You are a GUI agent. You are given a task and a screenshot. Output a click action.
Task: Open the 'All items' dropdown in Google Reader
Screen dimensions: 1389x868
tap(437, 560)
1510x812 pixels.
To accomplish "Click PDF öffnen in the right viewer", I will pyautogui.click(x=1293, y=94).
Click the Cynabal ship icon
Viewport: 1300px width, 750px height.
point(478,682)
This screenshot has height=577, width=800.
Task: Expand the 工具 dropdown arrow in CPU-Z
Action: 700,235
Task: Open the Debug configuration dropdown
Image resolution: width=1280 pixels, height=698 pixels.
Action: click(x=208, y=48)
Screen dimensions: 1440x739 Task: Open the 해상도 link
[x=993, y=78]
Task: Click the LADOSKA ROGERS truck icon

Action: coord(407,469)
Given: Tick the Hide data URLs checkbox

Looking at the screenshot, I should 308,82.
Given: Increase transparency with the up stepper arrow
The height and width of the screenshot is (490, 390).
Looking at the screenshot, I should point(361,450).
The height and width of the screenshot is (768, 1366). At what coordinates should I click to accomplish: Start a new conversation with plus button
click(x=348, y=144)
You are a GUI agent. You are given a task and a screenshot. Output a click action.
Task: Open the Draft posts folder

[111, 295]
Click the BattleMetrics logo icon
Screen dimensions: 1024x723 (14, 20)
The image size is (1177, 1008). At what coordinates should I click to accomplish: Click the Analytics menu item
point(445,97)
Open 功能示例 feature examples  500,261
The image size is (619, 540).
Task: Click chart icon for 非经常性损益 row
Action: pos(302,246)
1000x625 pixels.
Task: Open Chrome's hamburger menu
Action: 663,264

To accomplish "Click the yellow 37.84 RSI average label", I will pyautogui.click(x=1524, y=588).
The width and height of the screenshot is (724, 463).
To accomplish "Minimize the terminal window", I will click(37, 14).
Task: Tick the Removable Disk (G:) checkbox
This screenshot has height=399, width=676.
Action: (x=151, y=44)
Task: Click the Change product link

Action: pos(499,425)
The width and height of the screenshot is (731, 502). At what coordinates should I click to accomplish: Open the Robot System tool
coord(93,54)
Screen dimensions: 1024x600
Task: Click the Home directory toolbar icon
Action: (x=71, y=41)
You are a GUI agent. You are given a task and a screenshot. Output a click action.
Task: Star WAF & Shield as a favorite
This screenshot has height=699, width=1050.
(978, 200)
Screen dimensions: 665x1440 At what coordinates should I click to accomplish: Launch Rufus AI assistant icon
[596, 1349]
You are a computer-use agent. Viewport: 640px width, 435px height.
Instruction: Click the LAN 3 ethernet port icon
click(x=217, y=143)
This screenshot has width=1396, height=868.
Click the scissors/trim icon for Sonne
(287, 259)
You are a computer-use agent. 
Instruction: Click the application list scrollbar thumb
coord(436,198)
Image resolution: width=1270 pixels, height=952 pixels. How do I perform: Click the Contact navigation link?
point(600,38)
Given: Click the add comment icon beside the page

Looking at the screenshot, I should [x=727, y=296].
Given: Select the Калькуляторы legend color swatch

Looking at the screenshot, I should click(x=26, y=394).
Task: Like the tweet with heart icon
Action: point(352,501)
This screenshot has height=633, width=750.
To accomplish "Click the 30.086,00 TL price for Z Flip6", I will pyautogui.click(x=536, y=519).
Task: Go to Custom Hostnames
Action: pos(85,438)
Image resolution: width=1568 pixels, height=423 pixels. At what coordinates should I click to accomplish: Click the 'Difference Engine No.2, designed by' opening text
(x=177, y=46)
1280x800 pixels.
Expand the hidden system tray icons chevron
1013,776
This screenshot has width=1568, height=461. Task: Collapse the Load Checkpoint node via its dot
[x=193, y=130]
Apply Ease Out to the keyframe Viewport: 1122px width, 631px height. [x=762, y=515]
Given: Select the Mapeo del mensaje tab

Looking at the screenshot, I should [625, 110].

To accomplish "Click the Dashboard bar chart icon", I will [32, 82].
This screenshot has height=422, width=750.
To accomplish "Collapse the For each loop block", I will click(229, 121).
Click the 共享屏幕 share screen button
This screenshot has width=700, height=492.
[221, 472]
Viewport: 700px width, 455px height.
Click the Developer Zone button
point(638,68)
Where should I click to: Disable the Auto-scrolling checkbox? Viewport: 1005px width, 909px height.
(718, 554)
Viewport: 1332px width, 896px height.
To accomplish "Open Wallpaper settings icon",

◆ ◆ ◆ ◆

Prompt >> Where a line in the entries holds the word "computer", copy that line.

Output for this exercise >>
You are a computer-use agent. Viewport: 640px width, 435px height.
You are a computer-use agent. 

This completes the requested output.